Find the line below that contains "Open the DESIGN ribbon tab". Transcribe it and every line after it exactly, adding nothing.

Dataset excerpts below:

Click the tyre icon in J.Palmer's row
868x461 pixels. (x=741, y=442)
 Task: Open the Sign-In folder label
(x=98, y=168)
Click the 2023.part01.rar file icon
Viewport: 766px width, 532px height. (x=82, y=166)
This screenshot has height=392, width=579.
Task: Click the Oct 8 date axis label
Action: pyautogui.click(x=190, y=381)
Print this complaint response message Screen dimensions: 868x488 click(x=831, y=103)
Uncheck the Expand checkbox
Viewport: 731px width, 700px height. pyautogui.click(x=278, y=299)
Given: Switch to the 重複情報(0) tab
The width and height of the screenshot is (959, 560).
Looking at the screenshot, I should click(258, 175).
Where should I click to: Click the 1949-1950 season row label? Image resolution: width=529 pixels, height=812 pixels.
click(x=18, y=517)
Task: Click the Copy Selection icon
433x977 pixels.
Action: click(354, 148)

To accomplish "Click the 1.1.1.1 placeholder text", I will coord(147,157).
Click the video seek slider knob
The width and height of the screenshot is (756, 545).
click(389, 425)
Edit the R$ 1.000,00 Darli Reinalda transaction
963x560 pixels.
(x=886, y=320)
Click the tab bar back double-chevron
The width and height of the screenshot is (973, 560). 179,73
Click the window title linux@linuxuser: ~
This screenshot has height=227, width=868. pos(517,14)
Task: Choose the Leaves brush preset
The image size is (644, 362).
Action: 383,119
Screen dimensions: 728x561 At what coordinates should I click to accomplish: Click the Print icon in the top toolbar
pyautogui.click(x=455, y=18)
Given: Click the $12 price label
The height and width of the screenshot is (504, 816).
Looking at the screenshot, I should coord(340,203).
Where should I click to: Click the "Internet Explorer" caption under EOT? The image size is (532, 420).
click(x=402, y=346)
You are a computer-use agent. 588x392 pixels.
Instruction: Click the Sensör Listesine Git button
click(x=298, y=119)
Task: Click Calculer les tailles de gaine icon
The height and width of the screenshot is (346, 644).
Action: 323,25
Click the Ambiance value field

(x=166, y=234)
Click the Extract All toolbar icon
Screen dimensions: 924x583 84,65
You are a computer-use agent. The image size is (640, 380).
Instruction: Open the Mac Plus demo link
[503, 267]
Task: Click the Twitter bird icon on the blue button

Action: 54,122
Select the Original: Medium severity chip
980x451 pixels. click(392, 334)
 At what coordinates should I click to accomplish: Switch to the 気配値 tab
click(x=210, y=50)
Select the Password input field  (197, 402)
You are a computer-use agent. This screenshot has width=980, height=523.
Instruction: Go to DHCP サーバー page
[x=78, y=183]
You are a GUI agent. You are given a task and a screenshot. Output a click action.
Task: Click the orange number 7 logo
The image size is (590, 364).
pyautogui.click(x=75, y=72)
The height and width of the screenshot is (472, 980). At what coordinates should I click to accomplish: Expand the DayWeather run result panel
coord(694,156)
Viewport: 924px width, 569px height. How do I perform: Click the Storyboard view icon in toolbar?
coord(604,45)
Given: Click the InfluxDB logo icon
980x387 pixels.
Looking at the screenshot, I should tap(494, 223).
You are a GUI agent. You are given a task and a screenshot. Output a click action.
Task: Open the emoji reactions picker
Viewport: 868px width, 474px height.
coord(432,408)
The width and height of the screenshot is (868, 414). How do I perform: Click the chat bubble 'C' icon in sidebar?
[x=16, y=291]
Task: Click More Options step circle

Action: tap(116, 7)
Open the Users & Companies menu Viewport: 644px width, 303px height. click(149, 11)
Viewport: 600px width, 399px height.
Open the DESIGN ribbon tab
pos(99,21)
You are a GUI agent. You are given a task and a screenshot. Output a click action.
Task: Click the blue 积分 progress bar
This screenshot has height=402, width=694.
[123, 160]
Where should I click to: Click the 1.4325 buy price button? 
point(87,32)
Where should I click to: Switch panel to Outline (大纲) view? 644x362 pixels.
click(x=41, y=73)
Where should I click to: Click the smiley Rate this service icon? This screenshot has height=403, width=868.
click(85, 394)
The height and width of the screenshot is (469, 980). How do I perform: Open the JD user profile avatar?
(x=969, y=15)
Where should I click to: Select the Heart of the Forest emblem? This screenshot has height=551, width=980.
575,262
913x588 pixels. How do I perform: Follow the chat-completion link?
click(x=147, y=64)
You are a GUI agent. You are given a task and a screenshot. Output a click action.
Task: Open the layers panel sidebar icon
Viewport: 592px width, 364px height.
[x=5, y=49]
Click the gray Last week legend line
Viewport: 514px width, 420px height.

End of Dataset excerpts.

Result of this exercise
Open the DESIGN ribbon tab
pos(99,21)
You are a GUI agent. You are given a task and a screenshot. Output a click action.
Task: Click the blue 积分 progress bar
This screenshot has height=402, width=694.
[123, 160]
Where should I click to: Click the 1.4325 buy price button? 
point(87,32)
Where should I click to: Switch panel to Outline (大纲) view? 644x362 pixels.
click(x=41, y=73)
Where should I click to: Click the smiley Rate this service icon? This screenshot has height=403, width=868.
click(85, 394)
The height and width of the screenshot is (469, 980). How do I perform: Open the JD user profile avatar?
(x=969, y=15)
Where should I click to: Select the Heart of the Forest emblem? This screenshot has height=551, width=980.
575,262
913x588 pixels. How do I perform: Follow the chat-completion link?
click(x=147, y=64)
You are a GUI agent. You are given a task and a screenshot. Output a click action.
Task: Open the layers panel sidebar icon
Viewport: 592px width, 364px height.
[x=5, y=49]
Click the gray Last week legend line
Viewport: 514px width, 420px height.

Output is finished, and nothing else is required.